Unreasonably strict radiation exposure limits are holding back nuclear power development, according to a July report from Idaho National Laboratory (INL) researchers. The report challenges the current model for radiation exposure, arguing that recent evidence shows it is biologically unwarranted.
The current linear no-threshold approach assumes any amount of radiation—even minuscule—increases cancer risk in direct proportion to the dose, with no safe threshold. This model underpins the Nuclear Regulatory Commission rules requiring exposures to be kept “as low as reasonably achievable,” which has effectively shifted to “as low as possible.”

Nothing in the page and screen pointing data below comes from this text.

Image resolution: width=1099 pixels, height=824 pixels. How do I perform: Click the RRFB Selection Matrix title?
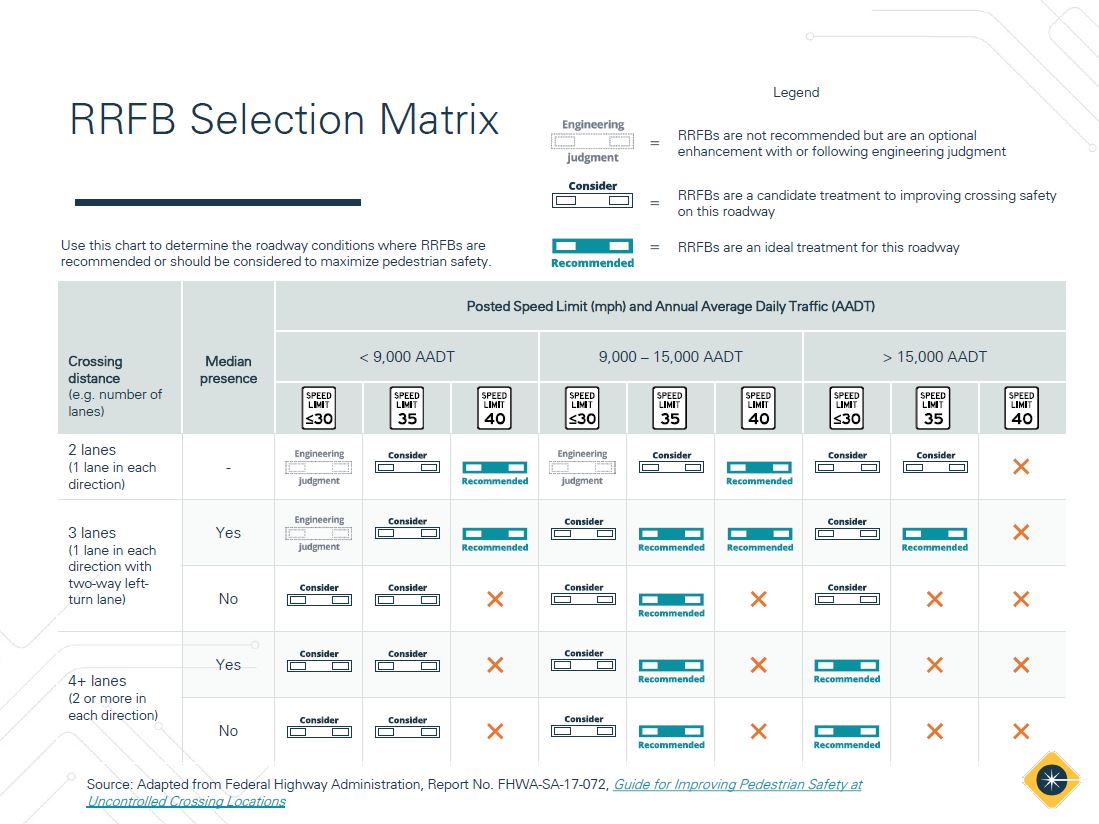coord(284,120)
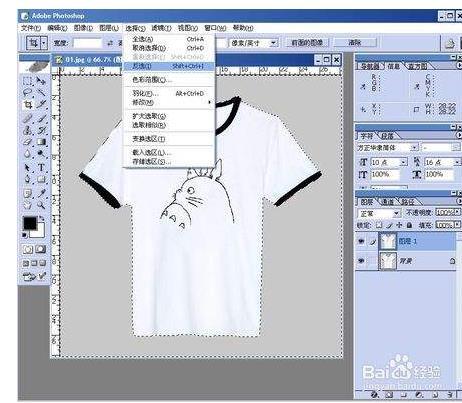462x403 pixels.
Task: Select the 背景 layer thumbnail
Action: tap(388, 261)
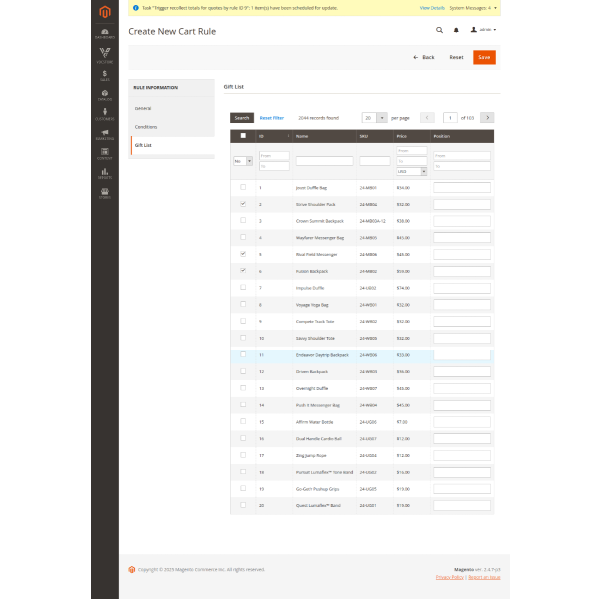600x600 pixels.
Task: Click the Reset Filter link
Action: coord(272,117)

Americans, on average, are exposed to about 620 millirems of radiation annually—roughly half from natural sources such as soil, rocks, radon gas, and cosmic rays, and half from medical imaging. The Commission acknowledges that this amount “has not been shown to cause humans any harm.”
The Nuclear Regulatory Commission sets the current exposure limit to members of the general public from licensed operations at 100 millirems per year. For comparison, living within a few miles of a nuclear power plant exposes someone to a radiation dose of 0.1 millirem per year, a chest X-ray is about 2 millirems, and an abdomen and pelvis C.T. scan is about 770 millirems.
The Idaho researchers’ review of the epidemiological literature found many contradictory results marred by significant methodological flaws. Overall, they conclude that “studies have generally not demonstrated statistically significant adverse health effects at doses below 10,000 millirems delivered at low dose rates, despite decades of research.”
Biological studies also show robust cellular repair mechanisms that counteract damage from low doses of radiation. That means harmful effects typically appear only above certain dose thresholds. The Health Physics Society similarly concludes that “below levels of about 100 mSv [10,000 millirems] above background from all sources combined, the observed radiation effects in people are not statistically different from zero.”
The Idaho researchers recommend scrapping the current approach in favor of annual exposure limits of 5,000 millirems for occupational workers and 500 for the public. Easing overly strict limits, they argue, “could dramatically improve the cost-competitiveness of nuclear energy, expand access to nuclear-medicine procedures, enhance industrial applications of nuclear technologies, benefit environmental remediation of former nuclear sites, and improve management and disposal of commercial nuclear wastes.”